Problem
Each line from the one that contains "The width and height of the screenshot is (1462, 1269)." to the last line of the records below must be restated word for word.

[Pixel coordinate grounding data]

>>>>>

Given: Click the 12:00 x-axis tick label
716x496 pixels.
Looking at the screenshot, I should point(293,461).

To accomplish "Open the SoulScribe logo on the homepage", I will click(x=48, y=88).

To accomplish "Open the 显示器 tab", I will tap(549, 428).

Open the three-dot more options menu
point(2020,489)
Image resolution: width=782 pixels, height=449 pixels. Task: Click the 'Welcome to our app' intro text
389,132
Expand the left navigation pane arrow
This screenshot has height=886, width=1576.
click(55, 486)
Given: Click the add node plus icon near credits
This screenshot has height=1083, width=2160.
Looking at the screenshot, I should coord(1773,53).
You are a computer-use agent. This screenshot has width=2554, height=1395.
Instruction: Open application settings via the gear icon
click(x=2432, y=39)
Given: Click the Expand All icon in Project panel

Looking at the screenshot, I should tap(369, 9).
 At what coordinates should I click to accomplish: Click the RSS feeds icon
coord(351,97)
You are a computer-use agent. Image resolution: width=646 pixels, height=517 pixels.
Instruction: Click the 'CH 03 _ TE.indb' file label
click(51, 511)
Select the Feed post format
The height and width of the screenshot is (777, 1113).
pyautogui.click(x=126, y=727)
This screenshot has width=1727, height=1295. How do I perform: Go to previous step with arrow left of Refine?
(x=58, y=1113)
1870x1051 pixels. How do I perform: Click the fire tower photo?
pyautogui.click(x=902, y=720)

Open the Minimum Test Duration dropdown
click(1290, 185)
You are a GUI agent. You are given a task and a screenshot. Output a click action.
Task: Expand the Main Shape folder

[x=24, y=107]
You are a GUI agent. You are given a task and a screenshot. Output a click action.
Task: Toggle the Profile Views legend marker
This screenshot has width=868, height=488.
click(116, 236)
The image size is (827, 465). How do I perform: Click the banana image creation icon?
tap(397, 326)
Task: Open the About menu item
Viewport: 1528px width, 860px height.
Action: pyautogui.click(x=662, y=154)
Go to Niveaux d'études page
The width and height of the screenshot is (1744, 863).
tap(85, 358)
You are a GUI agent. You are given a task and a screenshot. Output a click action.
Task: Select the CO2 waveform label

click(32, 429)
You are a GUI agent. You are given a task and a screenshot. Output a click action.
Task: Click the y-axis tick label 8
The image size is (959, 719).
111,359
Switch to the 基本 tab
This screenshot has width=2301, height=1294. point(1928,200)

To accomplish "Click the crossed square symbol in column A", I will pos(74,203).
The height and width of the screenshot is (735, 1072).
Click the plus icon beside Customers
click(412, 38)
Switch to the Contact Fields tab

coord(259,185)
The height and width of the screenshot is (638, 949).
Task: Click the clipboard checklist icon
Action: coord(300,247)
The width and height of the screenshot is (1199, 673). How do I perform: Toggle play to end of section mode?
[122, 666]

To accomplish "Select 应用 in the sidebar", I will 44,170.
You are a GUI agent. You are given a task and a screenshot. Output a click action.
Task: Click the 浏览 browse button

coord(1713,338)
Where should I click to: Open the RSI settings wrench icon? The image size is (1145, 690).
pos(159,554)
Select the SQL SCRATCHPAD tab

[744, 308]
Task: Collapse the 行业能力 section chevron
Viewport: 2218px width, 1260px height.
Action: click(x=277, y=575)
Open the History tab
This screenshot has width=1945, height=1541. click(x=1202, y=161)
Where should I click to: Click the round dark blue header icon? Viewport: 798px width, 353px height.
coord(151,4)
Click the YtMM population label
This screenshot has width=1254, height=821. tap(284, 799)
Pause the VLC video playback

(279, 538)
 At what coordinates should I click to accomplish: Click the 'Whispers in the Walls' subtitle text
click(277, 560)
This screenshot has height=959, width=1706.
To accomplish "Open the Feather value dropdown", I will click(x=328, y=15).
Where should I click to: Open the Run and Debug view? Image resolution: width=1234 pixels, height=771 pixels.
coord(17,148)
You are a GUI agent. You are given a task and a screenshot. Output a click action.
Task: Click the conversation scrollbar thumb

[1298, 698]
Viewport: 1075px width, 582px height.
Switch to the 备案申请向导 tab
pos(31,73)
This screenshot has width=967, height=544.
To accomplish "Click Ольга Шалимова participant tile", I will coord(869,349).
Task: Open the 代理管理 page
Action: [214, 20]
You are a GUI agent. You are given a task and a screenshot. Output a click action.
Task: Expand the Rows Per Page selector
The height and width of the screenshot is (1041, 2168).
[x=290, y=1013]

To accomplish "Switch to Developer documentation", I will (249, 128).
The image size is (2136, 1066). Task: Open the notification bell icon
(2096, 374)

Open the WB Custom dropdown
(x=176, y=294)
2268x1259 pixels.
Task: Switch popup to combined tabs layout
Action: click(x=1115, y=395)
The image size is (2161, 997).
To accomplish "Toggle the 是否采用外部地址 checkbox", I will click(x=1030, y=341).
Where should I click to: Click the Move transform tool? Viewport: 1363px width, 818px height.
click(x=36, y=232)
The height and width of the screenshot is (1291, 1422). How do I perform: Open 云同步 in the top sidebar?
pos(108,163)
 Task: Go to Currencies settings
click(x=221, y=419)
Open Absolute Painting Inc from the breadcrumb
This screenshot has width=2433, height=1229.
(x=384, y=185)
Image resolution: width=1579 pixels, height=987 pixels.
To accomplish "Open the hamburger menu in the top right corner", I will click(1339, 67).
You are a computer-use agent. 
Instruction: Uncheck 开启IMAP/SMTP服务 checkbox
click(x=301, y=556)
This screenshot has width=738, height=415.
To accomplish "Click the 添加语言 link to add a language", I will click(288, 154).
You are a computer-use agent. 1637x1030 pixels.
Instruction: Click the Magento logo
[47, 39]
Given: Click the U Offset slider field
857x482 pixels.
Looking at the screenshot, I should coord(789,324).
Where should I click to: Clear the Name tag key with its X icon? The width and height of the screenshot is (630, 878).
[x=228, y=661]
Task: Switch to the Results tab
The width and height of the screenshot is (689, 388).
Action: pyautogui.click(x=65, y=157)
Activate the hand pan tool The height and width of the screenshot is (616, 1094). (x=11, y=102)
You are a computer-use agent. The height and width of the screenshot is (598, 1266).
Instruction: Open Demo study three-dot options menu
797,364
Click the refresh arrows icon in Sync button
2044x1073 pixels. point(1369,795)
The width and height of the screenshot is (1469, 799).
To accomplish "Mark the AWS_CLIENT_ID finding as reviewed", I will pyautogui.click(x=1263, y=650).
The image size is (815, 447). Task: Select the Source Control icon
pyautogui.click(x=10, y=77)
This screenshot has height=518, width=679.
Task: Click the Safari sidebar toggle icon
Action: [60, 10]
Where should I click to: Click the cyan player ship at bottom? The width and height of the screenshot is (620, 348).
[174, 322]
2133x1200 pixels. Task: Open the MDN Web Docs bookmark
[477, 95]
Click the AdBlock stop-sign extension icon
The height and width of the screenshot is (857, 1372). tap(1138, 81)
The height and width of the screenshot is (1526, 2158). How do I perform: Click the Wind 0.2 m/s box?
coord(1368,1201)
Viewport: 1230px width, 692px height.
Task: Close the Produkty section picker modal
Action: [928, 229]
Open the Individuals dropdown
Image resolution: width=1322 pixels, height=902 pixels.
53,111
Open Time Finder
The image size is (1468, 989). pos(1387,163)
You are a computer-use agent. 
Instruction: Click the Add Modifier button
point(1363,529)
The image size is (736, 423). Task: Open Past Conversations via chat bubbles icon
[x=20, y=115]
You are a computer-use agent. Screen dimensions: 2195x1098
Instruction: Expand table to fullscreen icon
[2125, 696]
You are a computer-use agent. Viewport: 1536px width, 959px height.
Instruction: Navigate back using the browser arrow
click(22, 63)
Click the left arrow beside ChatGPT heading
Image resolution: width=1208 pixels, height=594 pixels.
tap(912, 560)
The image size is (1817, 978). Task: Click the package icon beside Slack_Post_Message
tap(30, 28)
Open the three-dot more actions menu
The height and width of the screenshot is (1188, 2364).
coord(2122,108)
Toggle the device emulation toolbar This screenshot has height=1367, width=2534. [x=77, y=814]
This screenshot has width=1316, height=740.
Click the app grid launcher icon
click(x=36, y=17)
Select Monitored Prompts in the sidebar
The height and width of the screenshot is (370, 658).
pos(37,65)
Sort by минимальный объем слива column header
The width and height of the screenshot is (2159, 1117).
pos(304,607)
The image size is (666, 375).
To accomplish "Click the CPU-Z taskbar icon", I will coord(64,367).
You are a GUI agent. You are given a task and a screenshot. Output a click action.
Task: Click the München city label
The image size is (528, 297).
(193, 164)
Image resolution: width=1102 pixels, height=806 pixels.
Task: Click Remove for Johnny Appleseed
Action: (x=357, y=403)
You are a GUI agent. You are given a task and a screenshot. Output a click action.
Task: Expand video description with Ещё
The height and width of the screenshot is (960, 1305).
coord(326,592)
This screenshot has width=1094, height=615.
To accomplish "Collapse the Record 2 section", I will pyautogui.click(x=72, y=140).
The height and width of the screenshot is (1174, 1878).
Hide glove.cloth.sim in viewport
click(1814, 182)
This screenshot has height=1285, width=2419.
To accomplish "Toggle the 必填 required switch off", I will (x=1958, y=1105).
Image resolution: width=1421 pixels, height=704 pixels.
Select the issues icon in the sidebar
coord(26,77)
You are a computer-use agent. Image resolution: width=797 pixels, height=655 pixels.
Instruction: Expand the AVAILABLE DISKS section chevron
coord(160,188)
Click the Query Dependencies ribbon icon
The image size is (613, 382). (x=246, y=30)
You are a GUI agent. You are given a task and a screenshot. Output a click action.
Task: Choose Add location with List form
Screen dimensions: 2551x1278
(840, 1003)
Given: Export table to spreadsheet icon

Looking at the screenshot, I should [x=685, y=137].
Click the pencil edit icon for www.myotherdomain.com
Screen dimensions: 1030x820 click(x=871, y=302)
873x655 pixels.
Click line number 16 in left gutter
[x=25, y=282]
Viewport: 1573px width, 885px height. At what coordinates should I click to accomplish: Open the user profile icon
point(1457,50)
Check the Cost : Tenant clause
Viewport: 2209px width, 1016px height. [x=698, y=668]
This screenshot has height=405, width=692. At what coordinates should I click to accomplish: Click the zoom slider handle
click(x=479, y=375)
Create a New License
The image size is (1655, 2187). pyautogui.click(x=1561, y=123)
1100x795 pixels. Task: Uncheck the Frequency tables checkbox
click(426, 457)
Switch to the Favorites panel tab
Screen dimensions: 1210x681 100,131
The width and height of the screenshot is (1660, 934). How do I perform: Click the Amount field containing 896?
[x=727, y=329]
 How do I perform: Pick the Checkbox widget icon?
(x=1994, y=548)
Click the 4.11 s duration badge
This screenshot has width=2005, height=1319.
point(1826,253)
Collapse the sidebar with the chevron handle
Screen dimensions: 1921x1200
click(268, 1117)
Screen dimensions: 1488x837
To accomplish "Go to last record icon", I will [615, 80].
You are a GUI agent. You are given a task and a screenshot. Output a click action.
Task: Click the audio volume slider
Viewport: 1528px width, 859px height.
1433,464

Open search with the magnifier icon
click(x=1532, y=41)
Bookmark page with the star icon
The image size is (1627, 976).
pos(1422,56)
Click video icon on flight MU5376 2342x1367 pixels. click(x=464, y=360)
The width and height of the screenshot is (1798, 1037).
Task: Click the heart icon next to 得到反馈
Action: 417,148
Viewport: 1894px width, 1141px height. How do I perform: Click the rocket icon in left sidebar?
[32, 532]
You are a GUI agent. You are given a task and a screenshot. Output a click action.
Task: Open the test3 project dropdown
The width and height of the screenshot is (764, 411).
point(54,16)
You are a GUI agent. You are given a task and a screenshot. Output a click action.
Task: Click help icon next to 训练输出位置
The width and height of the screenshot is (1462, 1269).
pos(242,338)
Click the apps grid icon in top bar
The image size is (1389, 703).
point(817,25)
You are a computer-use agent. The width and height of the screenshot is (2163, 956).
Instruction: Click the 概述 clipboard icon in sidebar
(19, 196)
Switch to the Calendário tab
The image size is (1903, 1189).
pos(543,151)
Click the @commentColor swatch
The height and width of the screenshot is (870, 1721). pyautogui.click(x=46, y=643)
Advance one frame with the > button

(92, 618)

<<<<<

Answer area
The width and height of the screenshot is (1462, 1269).
pos(242,338)
Click the apps grid icon in top bar
The image size is (1389, 703).
point(817,25)
You are a computer-use agent. The width and height of the screenshot is (2163, 956).
Instruction: Click the 概述 clipboard icon in sidebar
(19, 196)
Switch to the Calendário tab
The image size is (1903, 1189).
pos(543,151)
Click the @commentColor swatch
The height and width of the screenshot is (870, 1721). pyautogui.click(x=46, y=643)
Advance one frame with the > button

(92, 618)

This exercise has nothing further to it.